Some have suggested that there may have been a break in the sequence between the 7 weeks and the 62 weeks. But the text would seem to indicate that the 62 weeks flowed on without interruption from the end of the 7th week. No doubt it took the 7 prophetic weeks, or 49 literal years, to restore and rebuild Jerusalem (see v25), and this operation, according to Nehemiah, was accomplished in troublous times.
The first period (7 weeks or 49 years) ended in B.C. 396 – the time of the prophecy of Malachi, and the date of the close of the Old Testament prophetic scriptures.
The second period of 62 weeks, or 434 years, ended with the coming of Messiah the Prince, most likely with the public presentation of Himself as King to the nation as a whole, when He rode in triumph into Jerusalem on the colt of an ass (Zech 9:91, Matt 21:15, Luke 19:30).
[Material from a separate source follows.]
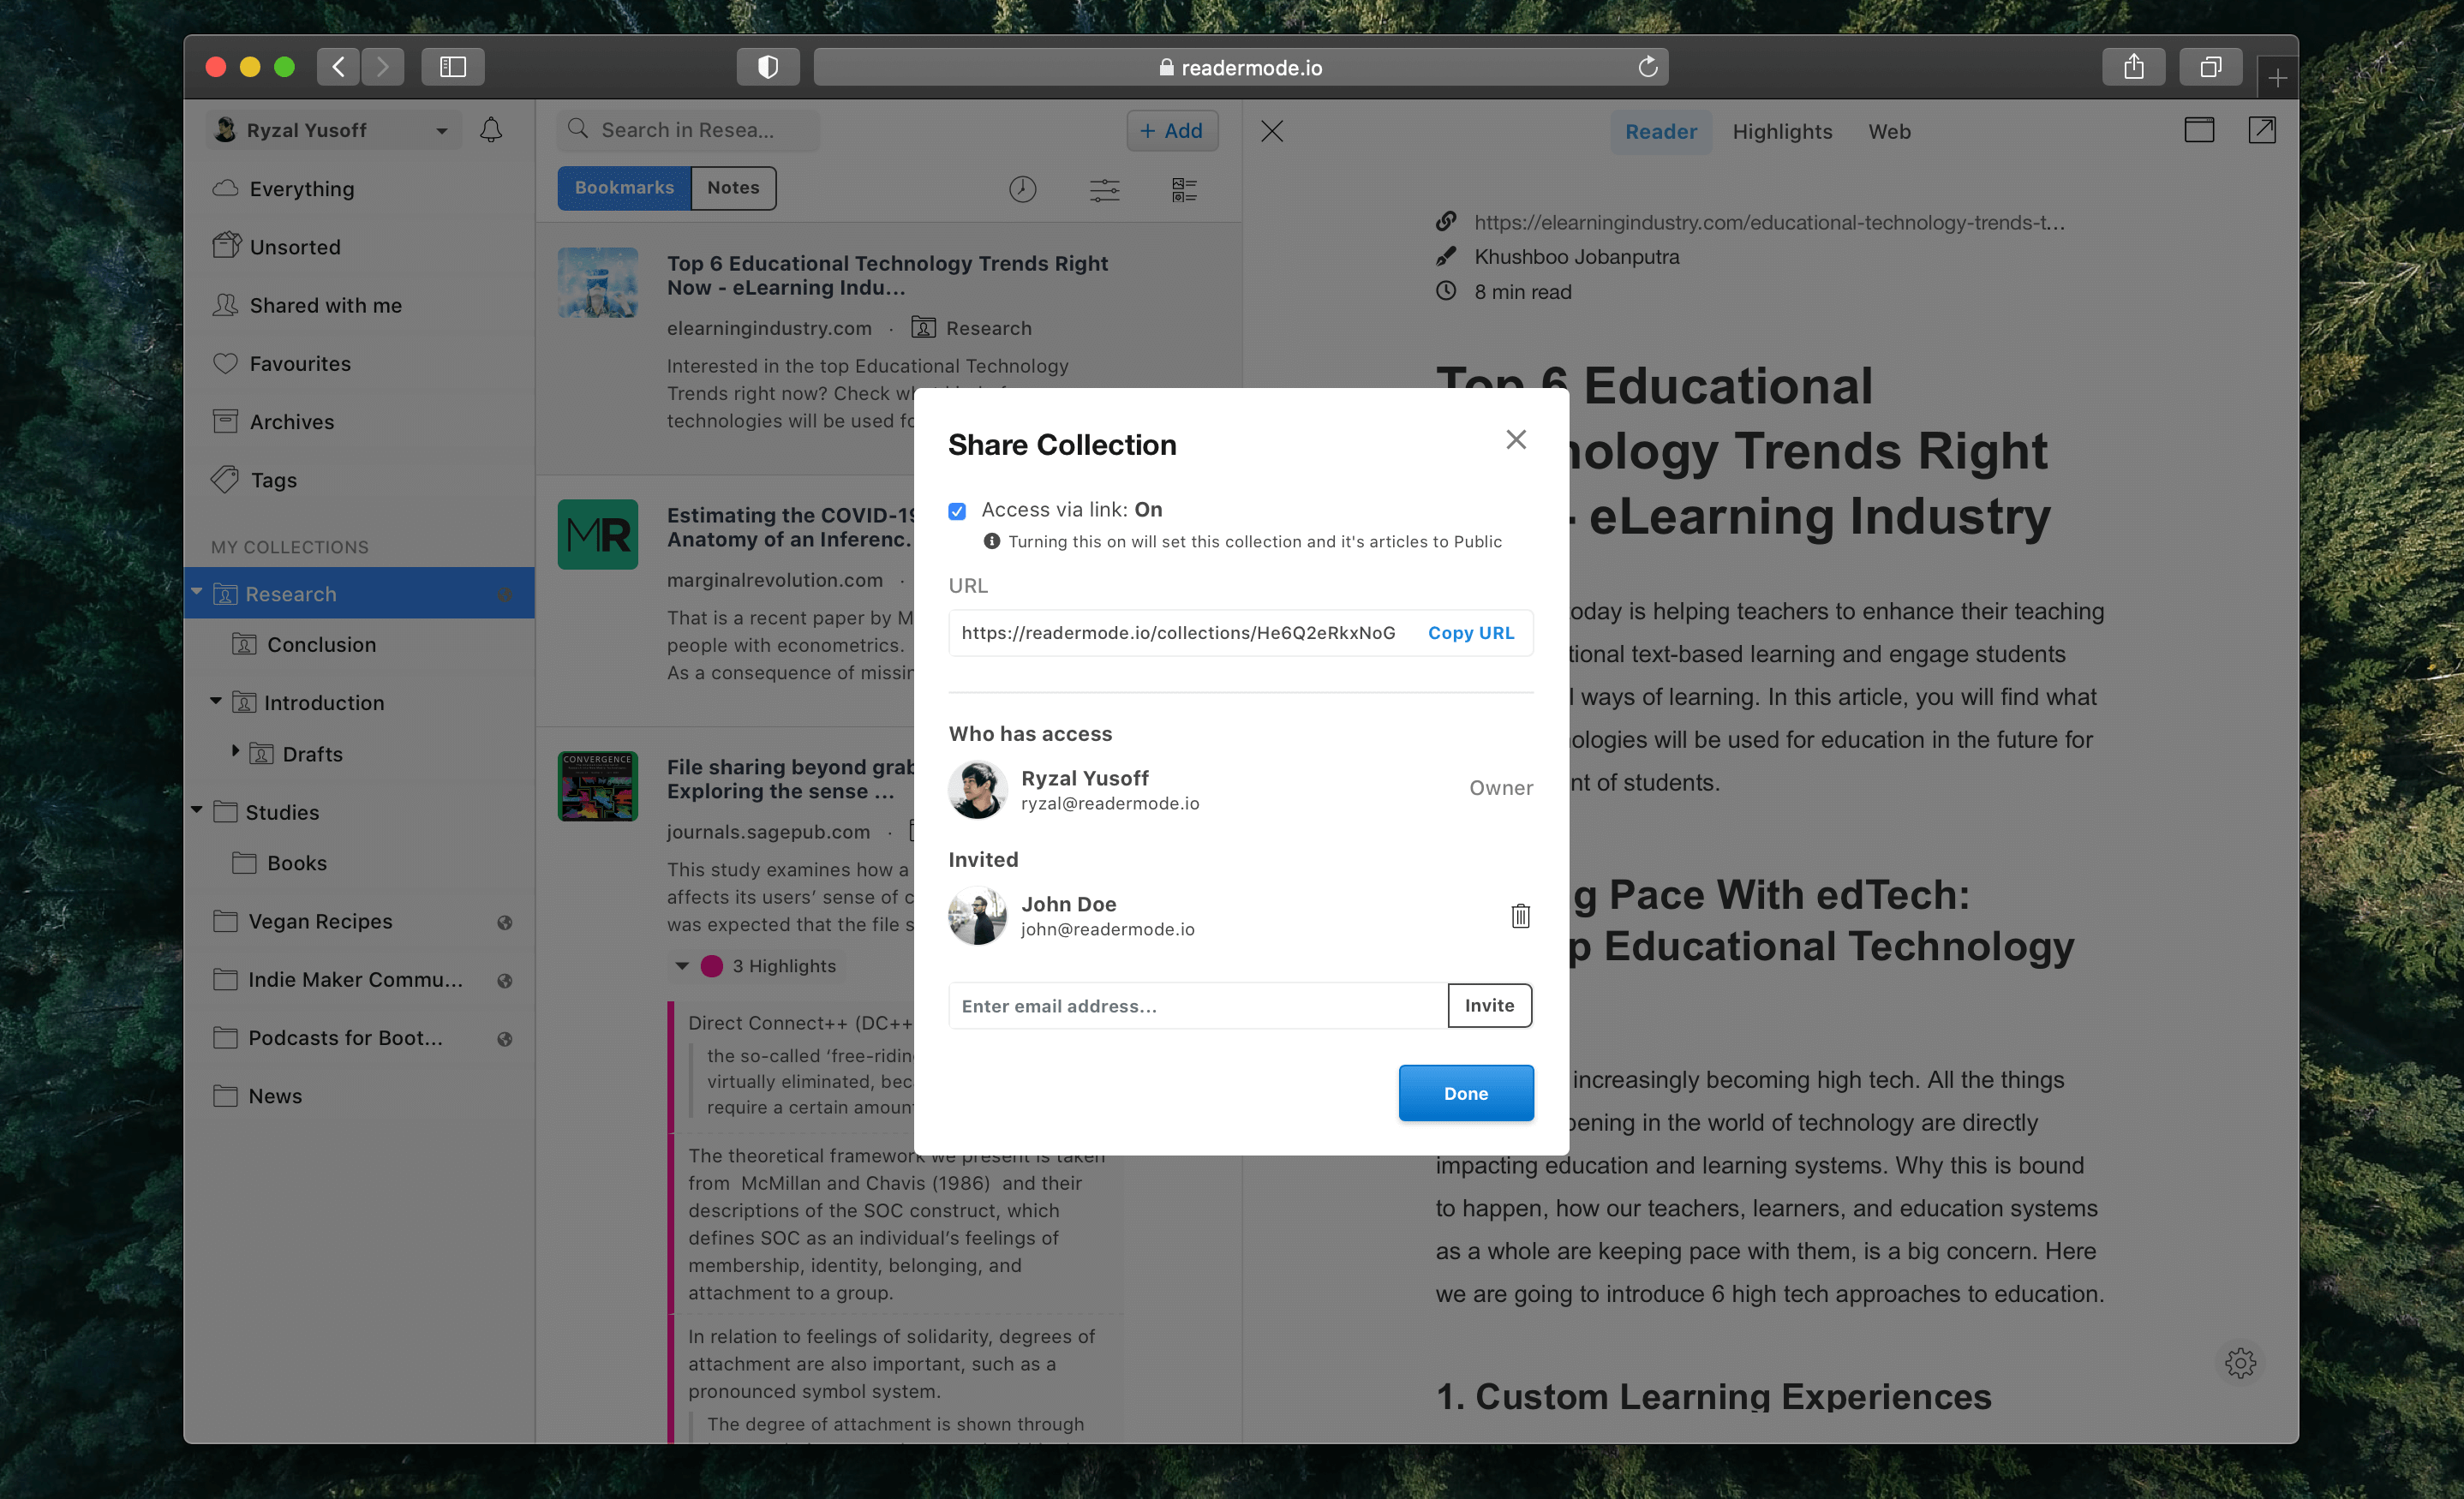
Task: Switch to the Highlights reader tab
Action: (1781, 130)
This event, rather than the event of His birth, would seem to be the day on which the second period terminated, that is, 483 years in all, since the date of the commencement of the 70 prophetic weeks = 173,880 days, which some have calculated to be precisely the number of days from 14th March B.C. 445 to 2nd April A.D. 30.
7) The Separated week of the prophecy
There is clearly a gap between the fulfilment of the 69th week and the beginning of the 70th week. This parenthesis (of which Daniel was totally unaware) is the church age, the dispensation of grace, and it covers a period of unprescribed duration.
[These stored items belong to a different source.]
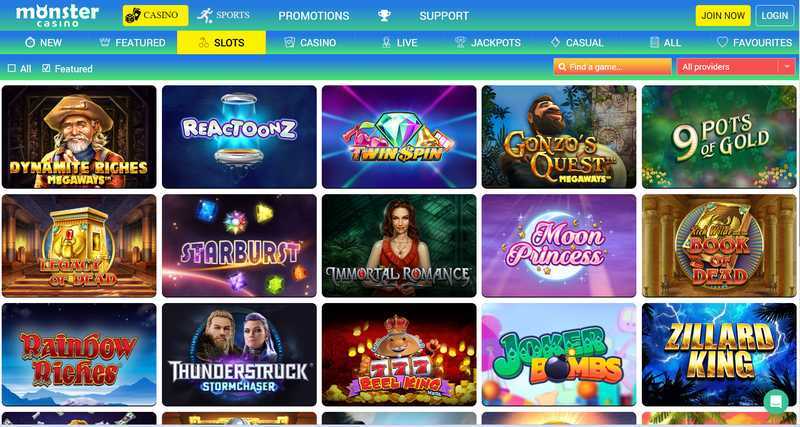Enable the All filter checkbox
The width and height of the screenshot is (800, 427).
(12, 68)
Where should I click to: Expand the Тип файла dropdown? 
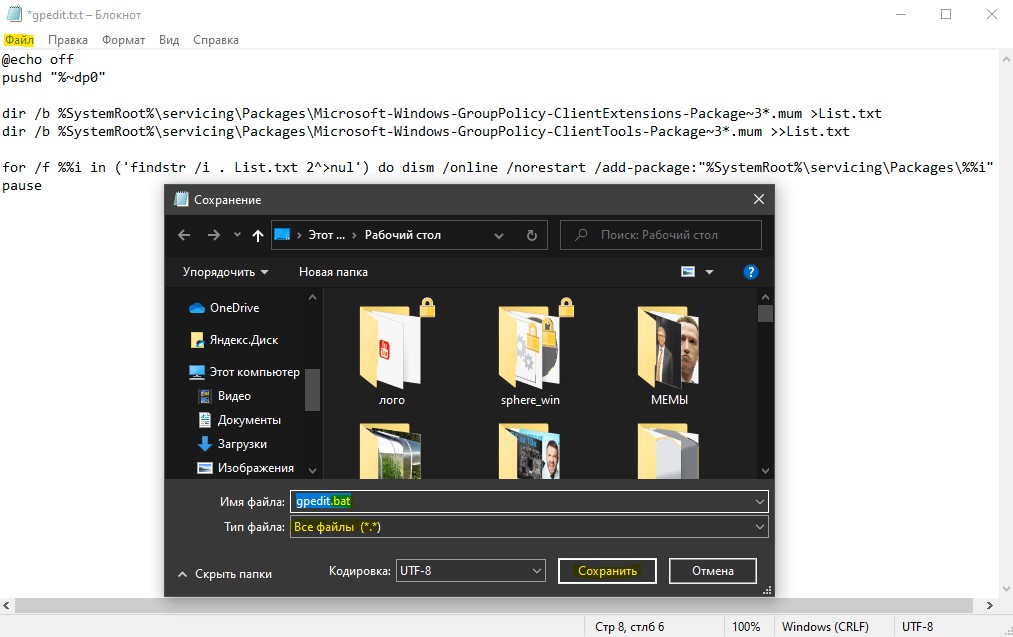click(x=529, y=527)
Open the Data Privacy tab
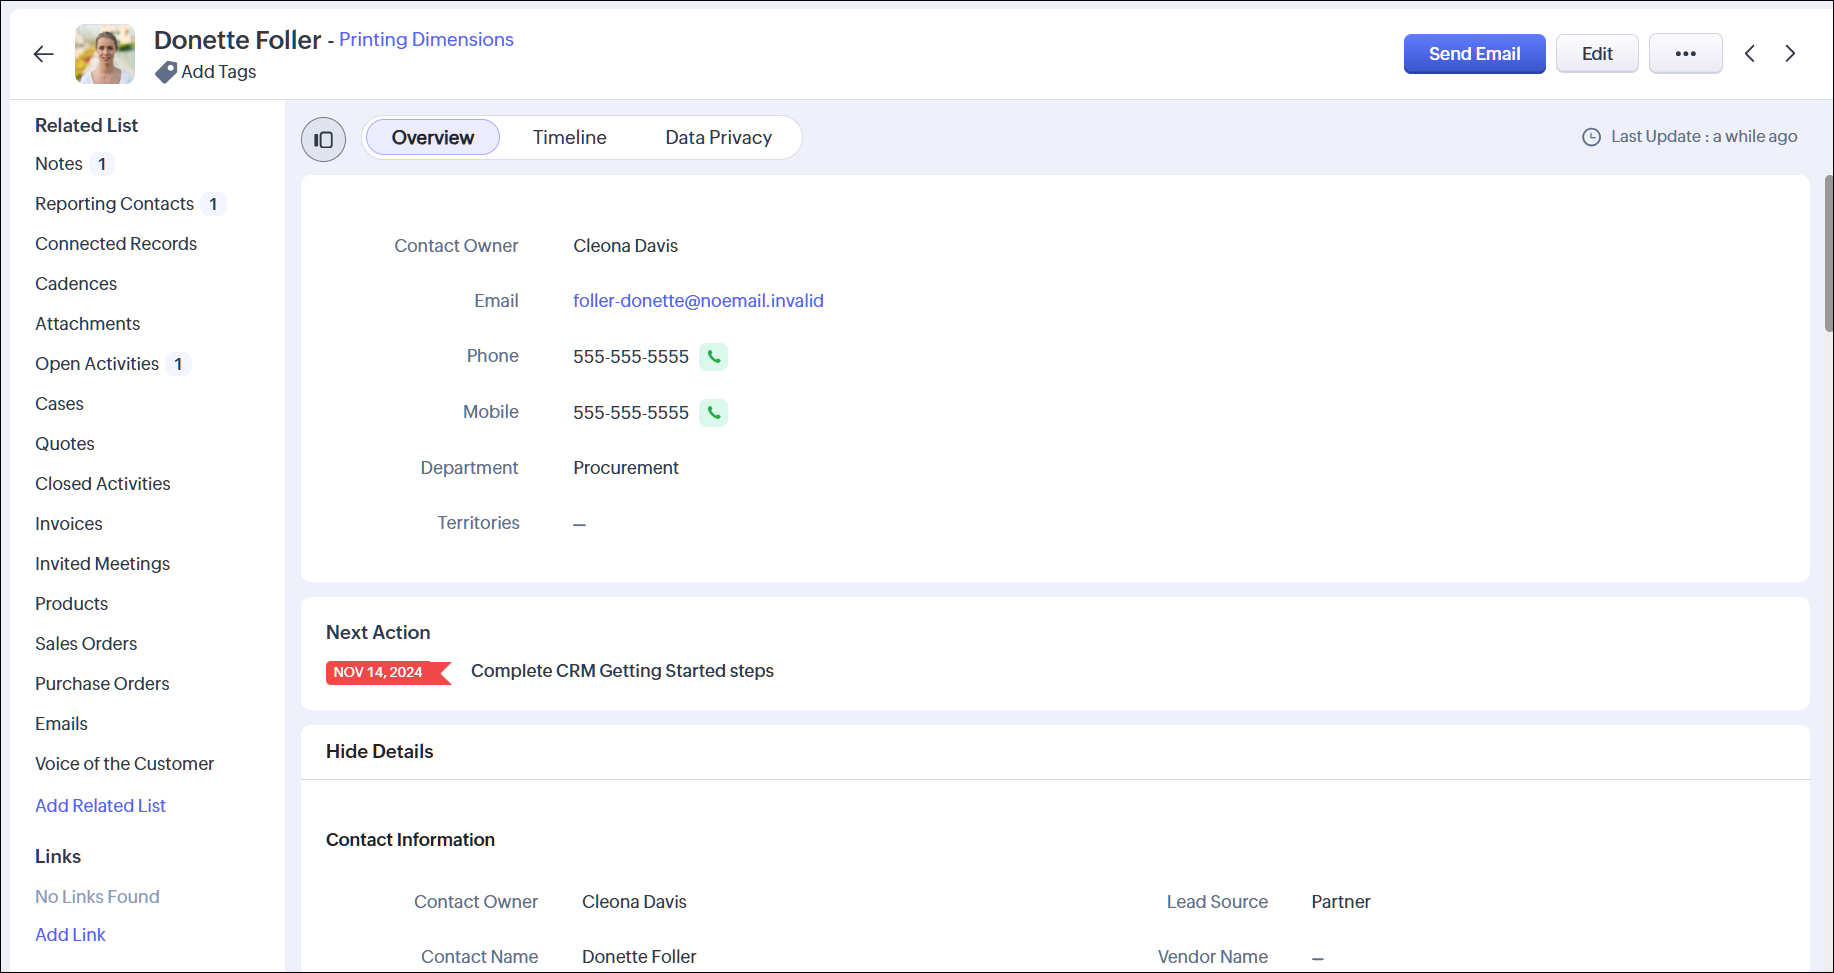The width and height of the screenshot is (1834, 973). click(718, 138)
Certain notable events are predicted which would occur before the last and detached week would commence:-
i) Messiah would be cut off and have nothing; that is, He would not have the kingdom and dominion. This would take place after 62 weeks – when the second section of the prophecy had expired (Dan 9:26).
ii) The city (Jerusalem) and the sanctuary (the temple) would be destroyed. This took place historically in A.D. 70 by the Romans under Titus (Dan 9:26).
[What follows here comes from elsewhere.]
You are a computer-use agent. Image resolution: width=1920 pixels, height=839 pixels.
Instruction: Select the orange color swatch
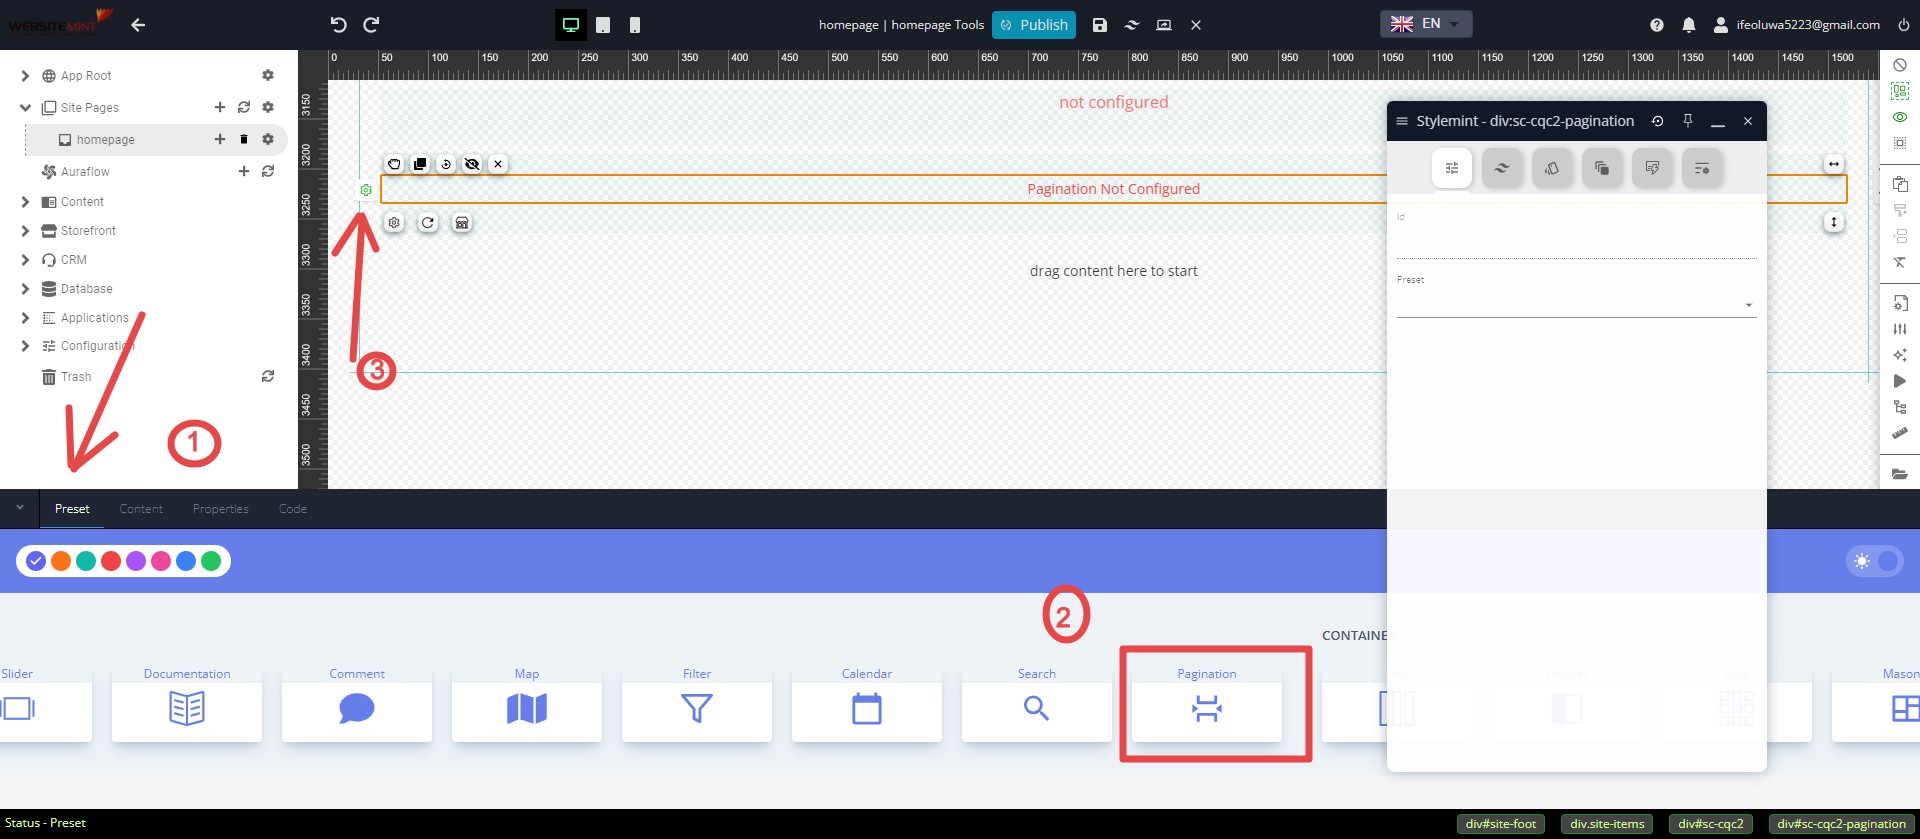pos(61,561)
iii) A prince would come, of the same people (i.e. the Romans), who would destroy the city and the sanctuary. He will be the great dictator of the revived Roman empire at the time of the end of the age (v26).
iv) Palestine (the land) would be desolated until the consummation – until the 70 weeks have run their course, and Christ returns to deliver the faithful remnant of the Jews at His second coming.
The last week of the ’70 weeks’ prophecy is divided into two equal parts of 3 1/2 years each. The second of the halves is the period known as the great tribulation, the time of Jacob’s trouble, the unprecedented time of suffering and tribulation spoken of by the Lord in His Olivet discourse.
This period is variously referred to as either 3 1/2 years, 42 months or 1,260 days (see Dan 9, Matt 24, Mark 13, Luke 21 and Rev 13).
Thus, under the foregoing seven headings we have sought to convey something of the substance of the celebrated prophecy of the 70 weeks – sometimes termed the “backbone of the prophetic word”.